*Task prompt*
Write the next part of the mailing-list reply on kswapd CPU usage in the ac kernels, starting after its last sentence.

From: Mike Galbraith <mikeg@weiden.de>
To: Alan Cox <alan@lxorguk.ukuu.org.uk>
Cc: Rik van Riel <riel@conectiva.com.br>,
Cesar Eduardo Barros <cesarb@nitnet.com.br>,
linux-kernel <linux-kernel@vger.rutgers.edu>,
linux-mm@kvack.org
Subject: Re: kswapd eating too much CPU on ac16/ac18
Date: Fri, 16 Jun 2000 07:45:33 +0200 (CEST) [thread overview]
Message-ID: <Pine.Linu.4.10.10006160724100.793-100000@mikeg.weiden.de> (raw)
In-Reply-To: <E1320bL-0008Af-00@the-village.bc.nu>
On Wed, 14 Jun 2000, Alan Cox wrote:
> > ac4 was faster than ever, it looked like it wasn't swapping at all
> >
> > ac16 and ac18 are both awful, dpkg takes an infinite time, all of it dominated
>
> Im interested to know if ac9/ac10 is the slow->fast change point
ac5 is definately the breaking point. ac5 doesn't survive make -j30..
starts swinging it's VM machette at everything in sight. Reversing the
VM changes to ac4 restores throughput to test1 levels (11 minute build
vs 21-26 minutes for everything forward).
Exact tested reversals below. FWIW, page aging doesn't seem to be the
problem. I disabled that in ac17 and saw zero difference. (What may or
not be a hint is that the /* Let shrink_mmap handle this swapout. */ bit
in vmscan.c does make a consistent difference. Reverting that bit alone
takes a minimum of 4 minutes off build time)

*Extracted data*
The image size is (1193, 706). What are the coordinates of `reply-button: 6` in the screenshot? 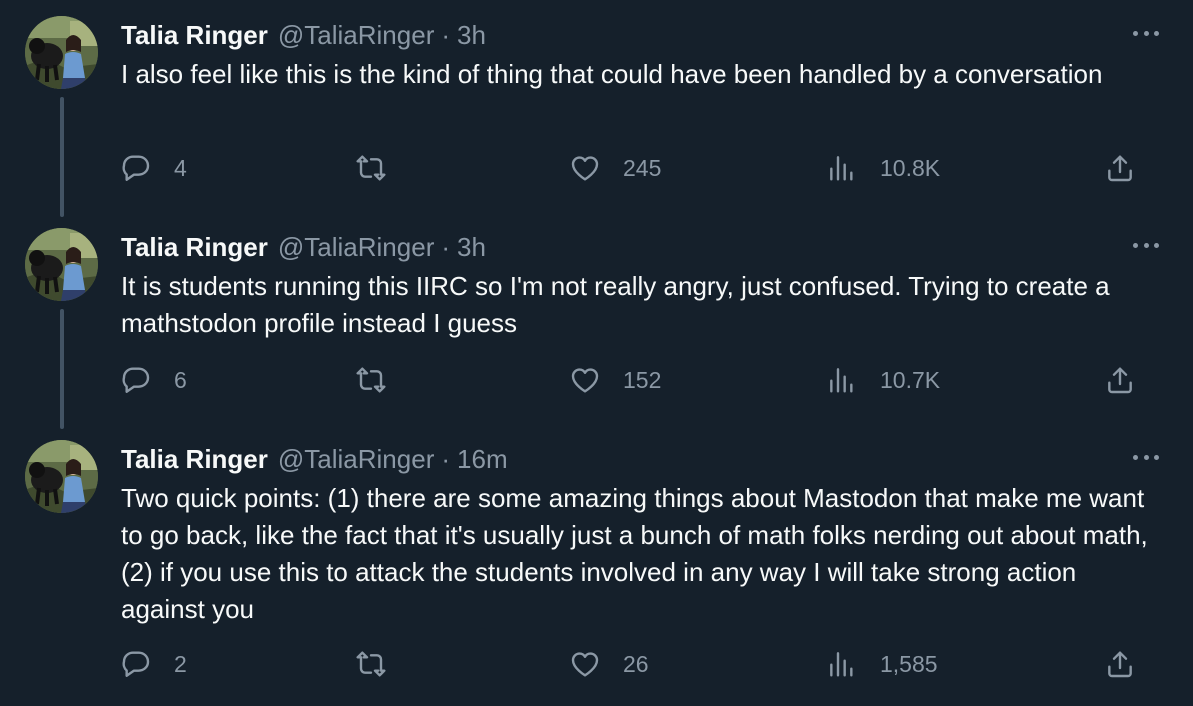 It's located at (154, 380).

--

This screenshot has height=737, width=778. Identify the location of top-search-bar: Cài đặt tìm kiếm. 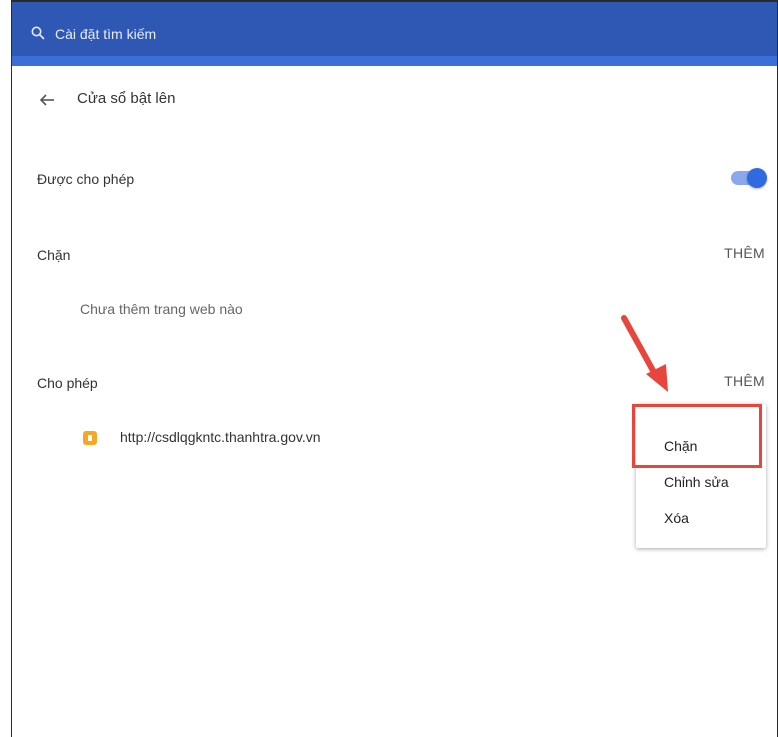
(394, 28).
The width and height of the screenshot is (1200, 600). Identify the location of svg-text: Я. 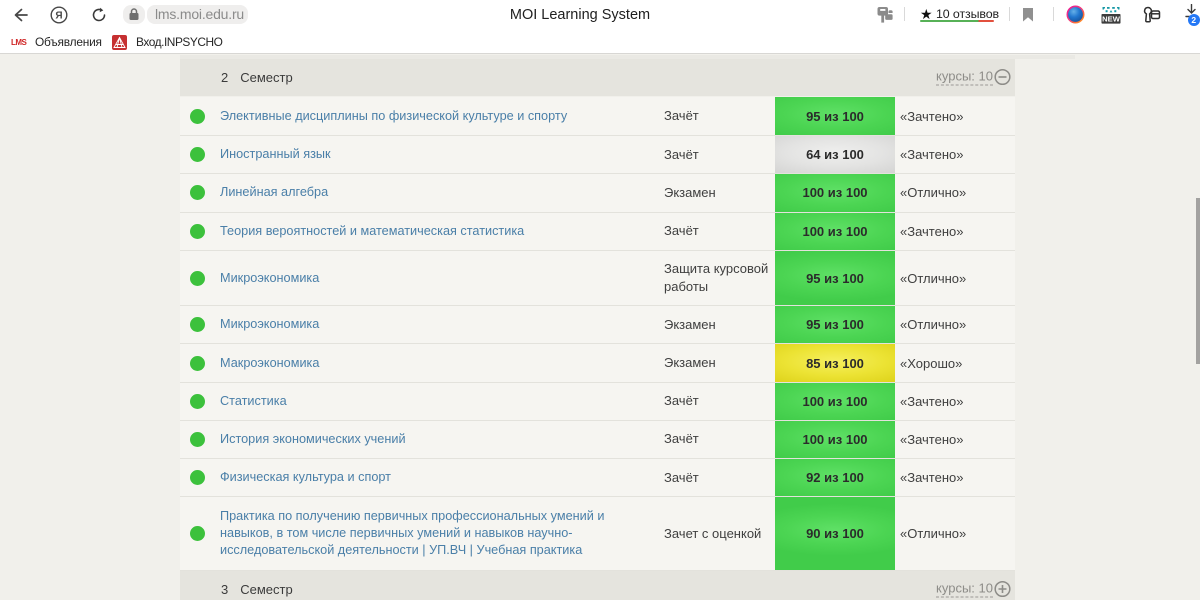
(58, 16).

*Final answer*
-Mike
diff -urN linux-2.4.0-ac4/include/linux/mm.h linux-2.4.0-ac5/include/linux/mm.h
--- linux-2.4.0-ac4/include/linux/mm.h Fri Jun 16 06:09:48 2000
+++ linux-2.4.0-ac5/include/linux/mm.h Fri Jun 16 06:17:29 2000
@@ -153,6 +153,7 @@
struct buffer_head * buffers;
unsigned long virtual; /* nonzero if kmapped */
struct zone_struct *zone;
+ unsigned int age;
} mem_map_t;
#define get_page(p) atomic_inc(&(p)->count)
@@ -169,7 +170,7 @@
#define PG_dirty 4
#define PG_decr_after 5
#define PG_unused_01 6
-#define PG__unused_02 7
+#define PG_active 7
#define PG_slab 8
#define PG_swap_cache 9
#define PG_skip 10
@@ -185,6 +186,7 @@
#define ClearPageUptodate(page) clear_bit(PG_uptodate, &(page)->flags)
#define PageDirty(page) test_bit(PG_dirty, &(page)->flags)
#define SetPageDirty(page) set_bit(PG_dirty, &(page)->flags)
+#define ClearPageDirty(page) clear_bit(PG_dirty, &(page)->flags)
#define PageLocked(page) test_bit(PG_locked, &(page)->flags)
#define LockPage(page) set_bit(PG_locked, &(page)->flags)
#define TryLockPage(page) test_and_set_bit(PG_locked, &(page)->flags)
@@ -192,6 +194,9 @@
clear_bit(PG_locked, &(page)->flags); \
wake_up(&page->wait); \
} while (0)
+#define PageActive(page) test_bit(PG_active, &(page)->flags)
+#define SetPageActive(page) set_bit(PG_active, &(page)->flags)
+#define ClearPageActive(page) clear_bit(PG_active, &(page)->flags)
#define PageError(page) test_bit(PG_error, &(page)->flags)
#define SetPageError(page) set_bit(PG_error, &(page)->flags)
#define ClearPageError(page) clear_bit(PG_error, &(page)->flags)
diff -urN linux-2.4.0-ac4/include/linux/swap.h linux-2.4.0-ac5/include/linux/swap.h
--- linux-2.4.0-ac4/include/linux/swap.h Wed Jun 14 11:52:13 2000
+++ linux-2.4.0-ac5/include/linux/swap.h Fri Jun 16 06:17:30 2000
@@ -168,12 +168,15 @@
spin_lock(&pagemap_lru_lock); \
list_add(&(page)->lru, &lru_cache); \
nr_lru_pages++; \
+ page->age = 2; \
+ SetPageActive(page); \
spin_unlock(&pagemap_lru_lock); \
} while (0)
#define __lru_cache_del(page) \
do { \
list_del(&(page)->lru); \
+ ClearPageActive(page); \
nr_lru_pages--; \
} while (0)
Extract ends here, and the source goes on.